### Texte fourni
******

Patrick Corneau

Comme je l’ai déjà dit, je ne suis pas un grand lecteur de poésie même si j’aime en lire et possède un panthéon d’auteurs favoris. Parmi ceux-ci, Wislawa Szymborska dont malheureusement on ne parle plus beaucoup. La parution d’une anthologie De la mort sans exagérer – Poèmes 1957-2009, traduit du polonais et préfacé par Piotr Kaminski dans la collection Poésie/Gallimard (n° 532) nous invite à relire cette poétesse si unique qui se tenait à l’écart des cénacles et des écoles littéraires.
Ses débuts remontent à 1952. Si elle sacrifia alors aux injonctions du réalisme socialiste, elle ne tarda pas à prendre ses distances pour tracer son sillon en solitaire. Peaufinant une œuvre singulière, sans équivalent, presque frugale où elle réussit le rare prodige d’user d’une écriture sans obscurités ni affèteries formelles alors qu’elle convoque et développe les thèmes les plus vertigineusement philosophiques et métaphysiques.
Sa poétique, Wislawa Szymborska l’a résumée en quelques mots dans le discours qu’elle a prononcé à Stockholm, lors de la cérémonie de réception Nobel en 1996: « L’inspiration, disait-elle, quelle que soit sa véritable nature, naît d’un éternel « je ne sais pas ». (…) Un poète, si c’est un vrai poète, se doit lui aussi de répéter: « je ne sais pas ». Dans chaque nouveau poème, il tente d’y répondre, mais après chaque point final un nouveau doute l’envahit, une nouvelle hésitation; conviction qu’il s’agit une fois de plus d’une réponse provisoire et absolument insuffisante. Il recommence alors, encore et encore, jusqu’à ce qu’un jour les docteurs ès lettres saisissent d’un énorme trombone toutes ces preuves de son insatisfaction de soi, et les appellent son œuvre ».

******

### Enregistrements des éléments d’interface
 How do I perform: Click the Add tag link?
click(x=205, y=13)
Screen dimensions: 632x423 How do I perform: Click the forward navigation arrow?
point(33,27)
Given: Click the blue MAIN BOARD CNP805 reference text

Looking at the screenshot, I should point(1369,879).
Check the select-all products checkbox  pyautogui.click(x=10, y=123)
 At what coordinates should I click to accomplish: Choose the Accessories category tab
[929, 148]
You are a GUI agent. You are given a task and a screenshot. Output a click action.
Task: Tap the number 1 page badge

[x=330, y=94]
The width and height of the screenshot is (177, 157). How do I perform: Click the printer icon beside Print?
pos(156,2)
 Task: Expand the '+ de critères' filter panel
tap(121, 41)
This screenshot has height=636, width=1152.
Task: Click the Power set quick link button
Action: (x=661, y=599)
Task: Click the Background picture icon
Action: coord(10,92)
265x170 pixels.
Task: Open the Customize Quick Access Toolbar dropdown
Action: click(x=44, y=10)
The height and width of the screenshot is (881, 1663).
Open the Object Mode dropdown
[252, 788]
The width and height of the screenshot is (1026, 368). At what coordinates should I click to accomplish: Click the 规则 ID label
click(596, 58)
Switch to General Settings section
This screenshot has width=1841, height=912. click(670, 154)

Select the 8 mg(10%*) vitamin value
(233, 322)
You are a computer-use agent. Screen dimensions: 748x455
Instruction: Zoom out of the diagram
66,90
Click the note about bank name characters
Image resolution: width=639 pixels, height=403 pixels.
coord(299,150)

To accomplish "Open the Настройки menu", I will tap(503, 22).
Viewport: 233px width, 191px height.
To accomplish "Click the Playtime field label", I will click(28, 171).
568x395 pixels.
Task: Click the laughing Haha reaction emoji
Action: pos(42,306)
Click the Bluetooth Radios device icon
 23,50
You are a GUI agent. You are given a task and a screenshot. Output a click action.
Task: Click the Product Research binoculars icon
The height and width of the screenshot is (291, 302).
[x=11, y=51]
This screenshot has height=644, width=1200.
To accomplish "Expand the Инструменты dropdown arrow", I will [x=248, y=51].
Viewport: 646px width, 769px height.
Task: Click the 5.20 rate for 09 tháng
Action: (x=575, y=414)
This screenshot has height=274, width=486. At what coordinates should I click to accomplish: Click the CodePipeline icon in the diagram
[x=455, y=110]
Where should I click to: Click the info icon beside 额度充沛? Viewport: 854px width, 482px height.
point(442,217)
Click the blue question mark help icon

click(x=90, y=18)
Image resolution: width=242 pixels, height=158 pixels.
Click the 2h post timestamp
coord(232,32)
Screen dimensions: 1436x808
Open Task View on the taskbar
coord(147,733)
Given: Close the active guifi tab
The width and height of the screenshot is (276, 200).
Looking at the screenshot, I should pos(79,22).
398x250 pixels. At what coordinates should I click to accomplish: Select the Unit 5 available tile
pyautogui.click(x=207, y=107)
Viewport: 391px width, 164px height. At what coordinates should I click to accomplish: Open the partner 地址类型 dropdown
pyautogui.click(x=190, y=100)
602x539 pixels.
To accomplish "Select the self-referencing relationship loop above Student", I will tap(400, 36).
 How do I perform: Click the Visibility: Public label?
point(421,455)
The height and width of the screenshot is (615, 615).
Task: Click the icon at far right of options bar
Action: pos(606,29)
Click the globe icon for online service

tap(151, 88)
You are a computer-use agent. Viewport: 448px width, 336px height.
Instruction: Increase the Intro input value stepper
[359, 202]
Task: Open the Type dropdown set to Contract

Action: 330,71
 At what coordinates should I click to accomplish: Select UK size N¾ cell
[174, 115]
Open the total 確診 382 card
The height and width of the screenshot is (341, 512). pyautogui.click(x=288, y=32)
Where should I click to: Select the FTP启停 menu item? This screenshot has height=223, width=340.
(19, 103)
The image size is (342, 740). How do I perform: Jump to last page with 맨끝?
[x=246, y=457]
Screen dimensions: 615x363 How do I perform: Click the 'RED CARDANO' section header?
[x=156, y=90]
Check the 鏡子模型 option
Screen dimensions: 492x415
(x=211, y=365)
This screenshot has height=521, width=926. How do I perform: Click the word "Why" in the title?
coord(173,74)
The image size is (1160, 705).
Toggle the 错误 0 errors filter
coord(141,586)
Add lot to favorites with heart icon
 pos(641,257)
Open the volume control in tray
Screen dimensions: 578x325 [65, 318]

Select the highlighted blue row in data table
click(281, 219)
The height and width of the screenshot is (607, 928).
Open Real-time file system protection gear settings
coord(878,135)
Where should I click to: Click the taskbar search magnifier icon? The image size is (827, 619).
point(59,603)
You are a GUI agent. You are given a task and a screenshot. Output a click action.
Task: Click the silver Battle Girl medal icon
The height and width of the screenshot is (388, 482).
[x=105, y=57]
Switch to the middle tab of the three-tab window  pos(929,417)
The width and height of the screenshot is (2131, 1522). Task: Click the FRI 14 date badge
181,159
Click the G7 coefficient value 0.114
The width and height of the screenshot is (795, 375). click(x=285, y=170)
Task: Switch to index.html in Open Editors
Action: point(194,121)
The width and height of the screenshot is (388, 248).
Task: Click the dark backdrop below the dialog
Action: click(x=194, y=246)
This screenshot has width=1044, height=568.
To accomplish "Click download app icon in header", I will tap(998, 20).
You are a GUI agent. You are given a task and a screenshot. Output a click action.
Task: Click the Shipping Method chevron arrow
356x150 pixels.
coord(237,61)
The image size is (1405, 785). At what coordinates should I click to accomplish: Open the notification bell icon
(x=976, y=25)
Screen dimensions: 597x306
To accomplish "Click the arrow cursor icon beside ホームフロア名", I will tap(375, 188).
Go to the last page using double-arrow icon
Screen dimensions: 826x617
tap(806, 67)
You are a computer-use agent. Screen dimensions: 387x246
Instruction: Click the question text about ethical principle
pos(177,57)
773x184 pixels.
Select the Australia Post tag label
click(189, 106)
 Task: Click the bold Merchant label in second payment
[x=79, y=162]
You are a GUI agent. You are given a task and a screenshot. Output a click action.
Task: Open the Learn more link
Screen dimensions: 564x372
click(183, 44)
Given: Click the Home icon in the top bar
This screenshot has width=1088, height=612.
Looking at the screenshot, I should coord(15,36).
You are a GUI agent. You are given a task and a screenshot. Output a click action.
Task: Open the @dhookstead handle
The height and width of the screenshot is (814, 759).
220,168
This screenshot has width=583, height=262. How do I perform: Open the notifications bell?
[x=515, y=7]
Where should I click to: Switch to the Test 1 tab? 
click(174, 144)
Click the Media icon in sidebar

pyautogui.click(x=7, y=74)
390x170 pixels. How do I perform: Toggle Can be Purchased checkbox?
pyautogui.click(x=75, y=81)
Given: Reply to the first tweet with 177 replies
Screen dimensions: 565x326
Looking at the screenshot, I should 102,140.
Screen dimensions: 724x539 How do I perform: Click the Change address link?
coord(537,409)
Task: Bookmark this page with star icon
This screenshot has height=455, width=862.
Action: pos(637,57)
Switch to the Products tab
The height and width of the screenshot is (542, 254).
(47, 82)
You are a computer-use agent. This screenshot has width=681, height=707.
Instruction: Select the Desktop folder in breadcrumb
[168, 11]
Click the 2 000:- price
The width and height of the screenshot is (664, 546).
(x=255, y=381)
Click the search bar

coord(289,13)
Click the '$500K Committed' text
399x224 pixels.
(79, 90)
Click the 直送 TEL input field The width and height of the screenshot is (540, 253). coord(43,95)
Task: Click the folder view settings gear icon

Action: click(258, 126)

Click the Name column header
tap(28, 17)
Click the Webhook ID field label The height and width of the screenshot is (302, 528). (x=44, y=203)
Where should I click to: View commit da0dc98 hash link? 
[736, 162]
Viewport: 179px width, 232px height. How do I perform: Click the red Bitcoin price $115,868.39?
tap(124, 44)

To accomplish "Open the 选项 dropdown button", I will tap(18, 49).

******

### Consigne
Pour chaque affirmation, dites si elle concorde avec le texte sur Wislawa Szymborska, par oui ou par non, en citant mot pour mot le passage du texte qui tranche.
1. L’anthologie a été traduite du polonais par Piotr Kaminski.
2. Wislawa Szymborska a prononcé son discours Nobel à Stockholm en 1996.
3. Les débuts de Wislawa Szymborska remontent à 1957.
Les données ne jouent aucun rôle dans ce travail.

### Réponse
1. Oui : « traduit du polonais et préfacé par Piotr Kaminski »
2. Oui : « le discours qu’elle a prononcé à Stockholm, lors de la cérémonie de réception Nobel en 1996 »
3. Non : « Ses débuts remontent à 1952. »